Back in the day Forge World released a Rogue Trader fleet that also had their smaller frigate sized vessels. Surprised FFG or Owlcat didn't use those models for inspiration rather than the standard Imperial Navy frigates.
Wasn't able to find the original forge world images.
https://1.bp.blogspot.com/-tkrlo0IAXgo/UP7MtPsVAPI/AAAAAAAAB9Q/GU7iC-h8vvg/s1600/rogue+trader+battlefleet+gothic+2.jpg
https://2.bp.blogspot.com/-HGdAW0XYAOw/V6X__LiJKVI/AAAAAAAADWQ/kzG8lRwljqgNpUDveaQosaGbbCn92c55gCLcB/s1600/rogue%2Btrader%2Bbattlefleet%2Bgothic%2B4.jpg
Would have been so cool to have had a choice of those ships as our flagship. Maybe we start with one of the escorts and can purchase bigger ones up to a the cruiser.
See, this is objectively wrong. A smaller ship would not be much better at surviving for long periods of time in hostile space. Less armoured, less shielded, less armed, don't have enough speed to notably evade, less space for supply vaults, less room for other modules
Being a small target in space objectively does not outweigh more firepower when you have relativistic and light speed weapons. Being small doesn't make you harder to hit.
Pay attention to the extended projection range. THAT is why larger ships in 40k are able to operate for extended periods of time over smaller. Smaller ships cannot fit the equipment that extends their ability to operate without returning to dock.
The Bismark didn't have energy shields that send projectiles to hell and the speed to pursue said bomber.
A Frigate is an ABYSMAL choice for a Rogue Trader. Once you have equipped it with its drives, life support, quarters, weapons and shields, you have almost no room for cargo capacity let alone other supplementary components. A Frigate is a good ship only for a Rogue Trader embarking on military endeavours.
It doesn't make sense in terms of lore OR realism. It is not the equivalent of picking a modern frigate and Destroyer. It cannot actually go toe to toe with actual Cruisers, even light cruisers, in lore. It's the equivalent of picking a PT boat.
There are thousands of ships smaller then a sword class frigate. They just don't get featured much in the setting because they aren't as interesting as a comically large floating moon scaled war ship with 100 000 crew. lol
We are driving a pickup truck in a world where most people walk or ride a bike lol.
No. There literally are not. We are not driving a pickup truck. We're driving a Tuk-tuk with a cannon on the back. There is no "most people" most people never leave their worlds of birth. The standard transport ships are between 2 and 12 kilometres long.

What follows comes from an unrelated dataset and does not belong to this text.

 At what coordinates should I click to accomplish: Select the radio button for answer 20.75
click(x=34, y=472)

Not to mention the sheer absurdity of making up the existence of 'thousands of ships' smaller than the Sword based on literally nothing. Because we have a list of Imperial ship classes, and the Sword.
*drumroll* is among the smallest. There is ZERO civilian cast floating and flitting from world to world. The Rogue Traders ARE the closest thing to that civilian cast.
Lol
Aye, it makes sense, a Firestorm is just a Sword whose weapon batteries were stripped out to plug in a lance :P
Dev-resources are better spent elsewhere.